I’m half-way through a book called Black Boy by Richard Wright. Its supposed to be an autobiography, but he never kept a journal so all the events of his life are written from his memory. As he’s writing about events from thirty-five years ago, some of the events are inevitably altered due to what time has done to his memories. Regardless, its still an excellent read and a enlightening look through the eyes of an African-American boy growing up in the Jim Crow South of the United States.
hahaha, for a minute there I thought you were talking about the Richard Wright of Pink Floyd fame, a white keyboardist. I was like…what?
I’m about to read the kite runner, is it any good?
The ending sucks, terribly, but the remainder 90% of it are really good
I’m readying The Odyssey in English class. Just finished reading The Cyclops part…that cyclops eating his men ugh!

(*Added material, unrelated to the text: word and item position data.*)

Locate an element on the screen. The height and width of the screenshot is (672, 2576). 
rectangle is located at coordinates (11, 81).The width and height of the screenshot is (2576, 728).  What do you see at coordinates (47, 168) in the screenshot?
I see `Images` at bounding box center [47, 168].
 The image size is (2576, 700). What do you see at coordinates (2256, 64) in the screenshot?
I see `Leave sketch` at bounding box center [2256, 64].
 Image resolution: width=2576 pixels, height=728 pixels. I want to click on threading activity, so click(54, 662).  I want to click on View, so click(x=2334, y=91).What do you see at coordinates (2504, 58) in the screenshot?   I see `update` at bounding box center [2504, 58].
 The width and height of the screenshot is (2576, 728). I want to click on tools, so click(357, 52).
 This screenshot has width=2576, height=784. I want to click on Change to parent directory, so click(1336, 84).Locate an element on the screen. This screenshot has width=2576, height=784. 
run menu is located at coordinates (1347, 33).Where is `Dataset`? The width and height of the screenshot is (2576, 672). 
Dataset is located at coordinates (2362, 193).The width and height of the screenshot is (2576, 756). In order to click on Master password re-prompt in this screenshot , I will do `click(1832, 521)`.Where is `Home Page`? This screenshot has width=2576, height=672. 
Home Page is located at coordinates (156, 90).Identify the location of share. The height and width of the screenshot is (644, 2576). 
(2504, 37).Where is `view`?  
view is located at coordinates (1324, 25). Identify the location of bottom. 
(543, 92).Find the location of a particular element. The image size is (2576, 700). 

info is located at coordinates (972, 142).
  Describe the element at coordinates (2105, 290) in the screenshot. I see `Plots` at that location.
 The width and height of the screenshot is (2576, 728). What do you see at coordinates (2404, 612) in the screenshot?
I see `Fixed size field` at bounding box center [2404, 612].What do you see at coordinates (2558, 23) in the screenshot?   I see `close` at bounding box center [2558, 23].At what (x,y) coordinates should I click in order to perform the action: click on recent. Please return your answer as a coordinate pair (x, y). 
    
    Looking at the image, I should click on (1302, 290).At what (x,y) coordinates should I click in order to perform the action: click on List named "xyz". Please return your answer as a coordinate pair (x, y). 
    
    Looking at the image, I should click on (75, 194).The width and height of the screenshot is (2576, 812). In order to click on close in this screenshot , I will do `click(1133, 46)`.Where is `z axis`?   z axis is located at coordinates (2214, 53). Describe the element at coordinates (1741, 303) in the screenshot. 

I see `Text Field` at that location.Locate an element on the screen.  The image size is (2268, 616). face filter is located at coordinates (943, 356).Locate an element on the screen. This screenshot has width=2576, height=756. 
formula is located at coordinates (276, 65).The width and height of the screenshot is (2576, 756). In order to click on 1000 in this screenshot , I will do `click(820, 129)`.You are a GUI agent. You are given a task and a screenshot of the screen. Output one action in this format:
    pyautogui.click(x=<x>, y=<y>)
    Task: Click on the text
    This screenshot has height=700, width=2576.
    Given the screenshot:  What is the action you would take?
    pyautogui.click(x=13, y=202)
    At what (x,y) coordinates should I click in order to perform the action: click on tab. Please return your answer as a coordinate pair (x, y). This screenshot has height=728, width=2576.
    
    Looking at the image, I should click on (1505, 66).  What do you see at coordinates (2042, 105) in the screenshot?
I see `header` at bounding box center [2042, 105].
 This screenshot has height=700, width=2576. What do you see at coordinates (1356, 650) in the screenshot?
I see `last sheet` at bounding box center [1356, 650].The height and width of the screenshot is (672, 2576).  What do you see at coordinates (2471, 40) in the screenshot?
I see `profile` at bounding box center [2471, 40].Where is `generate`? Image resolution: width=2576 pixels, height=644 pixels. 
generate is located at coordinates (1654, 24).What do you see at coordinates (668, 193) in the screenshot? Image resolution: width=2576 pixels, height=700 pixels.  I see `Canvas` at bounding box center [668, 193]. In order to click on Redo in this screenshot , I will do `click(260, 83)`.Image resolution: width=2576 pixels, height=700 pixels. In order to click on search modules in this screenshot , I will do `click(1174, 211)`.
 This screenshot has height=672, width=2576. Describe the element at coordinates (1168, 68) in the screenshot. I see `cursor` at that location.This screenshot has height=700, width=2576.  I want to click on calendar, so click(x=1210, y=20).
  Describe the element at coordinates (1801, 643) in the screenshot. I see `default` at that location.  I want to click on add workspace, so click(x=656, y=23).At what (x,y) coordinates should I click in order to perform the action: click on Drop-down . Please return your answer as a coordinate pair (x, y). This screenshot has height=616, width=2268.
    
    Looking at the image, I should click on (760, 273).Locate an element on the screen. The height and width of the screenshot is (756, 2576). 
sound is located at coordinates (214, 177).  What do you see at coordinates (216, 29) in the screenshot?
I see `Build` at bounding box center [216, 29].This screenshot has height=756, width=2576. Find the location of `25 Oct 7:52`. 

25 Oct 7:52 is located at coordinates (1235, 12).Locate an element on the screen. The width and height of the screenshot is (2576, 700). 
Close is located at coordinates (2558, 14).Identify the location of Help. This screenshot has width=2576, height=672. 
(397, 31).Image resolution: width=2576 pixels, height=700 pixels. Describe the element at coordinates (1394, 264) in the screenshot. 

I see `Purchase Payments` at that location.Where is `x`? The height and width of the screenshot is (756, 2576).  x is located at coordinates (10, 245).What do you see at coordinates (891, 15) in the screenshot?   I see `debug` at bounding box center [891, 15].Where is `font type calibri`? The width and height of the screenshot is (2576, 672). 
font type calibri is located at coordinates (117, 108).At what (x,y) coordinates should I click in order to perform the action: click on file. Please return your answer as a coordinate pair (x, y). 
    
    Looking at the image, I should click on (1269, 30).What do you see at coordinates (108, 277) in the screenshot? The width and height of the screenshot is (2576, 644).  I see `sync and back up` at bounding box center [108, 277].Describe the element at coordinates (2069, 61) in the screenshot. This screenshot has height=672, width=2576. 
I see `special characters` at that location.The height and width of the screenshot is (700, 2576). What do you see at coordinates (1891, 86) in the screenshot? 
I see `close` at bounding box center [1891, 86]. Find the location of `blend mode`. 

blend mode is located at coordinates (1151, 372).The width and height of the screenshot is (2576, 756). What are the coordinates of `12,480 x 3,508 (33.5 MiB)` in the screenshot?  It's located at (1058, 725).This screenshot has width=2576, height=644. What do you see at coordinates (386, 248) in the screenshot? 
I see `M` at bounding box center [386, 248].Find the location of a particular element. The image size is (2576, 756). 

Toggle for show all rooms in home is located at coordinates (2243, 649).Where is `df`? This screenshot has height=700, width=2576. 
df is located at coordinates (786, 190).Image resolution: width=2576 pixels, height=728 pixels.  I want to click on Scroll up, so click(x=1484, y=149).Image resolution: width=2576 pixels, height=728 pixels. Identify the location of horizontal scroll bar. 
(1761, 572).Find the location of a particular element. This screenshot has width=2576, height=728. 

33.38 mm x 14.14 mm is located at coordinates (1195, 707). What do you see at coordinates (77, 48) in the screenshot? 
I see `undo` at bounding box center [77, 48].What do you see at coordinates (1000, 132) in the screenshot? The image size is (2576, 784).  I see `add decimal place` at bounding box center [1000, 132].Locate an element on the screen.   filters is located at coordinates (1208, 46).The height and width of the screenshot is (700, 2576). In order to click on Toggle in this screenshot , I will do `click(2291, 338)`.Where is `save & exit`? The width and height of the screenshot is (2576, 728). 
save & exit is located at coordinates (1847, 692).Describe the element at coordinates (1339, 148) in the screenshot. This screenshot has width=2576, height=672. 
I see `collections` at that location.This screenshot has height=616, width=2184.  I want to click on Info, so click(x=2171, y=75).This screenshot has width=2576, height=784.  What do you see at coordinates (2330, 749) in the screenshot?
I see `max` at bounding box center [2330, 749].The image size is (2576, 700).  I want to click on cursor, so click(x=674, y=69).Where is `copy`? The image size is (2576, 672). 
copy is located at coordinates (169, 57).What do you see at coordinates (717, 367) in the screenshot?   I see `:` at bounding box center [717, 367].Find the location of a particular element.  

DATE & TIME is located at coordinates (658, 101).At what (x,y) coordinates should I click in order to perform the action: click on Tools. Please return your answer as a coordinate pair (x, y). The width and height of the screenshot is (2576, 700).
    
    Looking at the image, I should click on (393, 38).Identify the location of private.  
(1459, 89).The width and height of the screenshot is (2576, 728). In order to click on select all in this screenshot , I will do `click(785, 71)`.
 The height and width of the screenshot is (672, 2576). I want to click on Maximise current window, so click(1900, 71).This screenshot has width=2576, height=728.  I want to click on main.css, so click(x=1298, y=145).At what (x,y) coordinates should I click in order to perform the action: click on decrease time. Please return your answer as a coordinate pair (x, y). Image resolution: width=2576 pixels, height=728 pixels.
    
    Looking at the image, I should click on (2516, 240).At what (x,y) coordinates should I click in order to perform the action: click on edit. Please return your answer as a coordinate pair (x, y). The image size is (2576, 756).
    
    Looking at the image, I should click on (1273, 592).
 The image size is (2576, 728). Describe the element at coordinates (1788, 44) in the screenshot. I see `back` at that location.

I’m trying to read Les Miserables again. I know it’s supposedly fantastic but I just couldn’t get myself to read it earlier. I mean, half of the book is a novel and half is blatant political commentary, and there’s not much transition between it. It’s kinda disconcerting and boring sometimes but whatever, maybe that’s just me. I’m not so good with classical literature, but I’ll give it another shot.
I’m reading Platon’s Phaidros (Socratic dialogue), Jacques Derrida’s Plato’s Pharmacy and De la Grammatologie, Nietszche’s Birth of Tragedy, Aristotle’s On Rhetoric.
Today I bought Joyce’s Ulysses and Marquez’ Cien Años de Soledad, almost bought Borges’ Ficciones too.
I am reading Wicca:A guide for the solitary practitioner by Scott Cunningham
i actually LIKE Hamlet!!
it’s… it’s true…
I read Hamlet a while back. I actually really enjoyed it. I don’t remember any of it though. I’d read it again, but there is just so much stuff that I haven’t read before that I want to make a dent in
Fountainhead is amazing so far, very enjoyable.
I just read the first couple chapters its pretty good
I’m Reading The God Delusion by Richard Dawkins, 'tis pretty good so far
I am reading The Awakening, by Kate Chopin.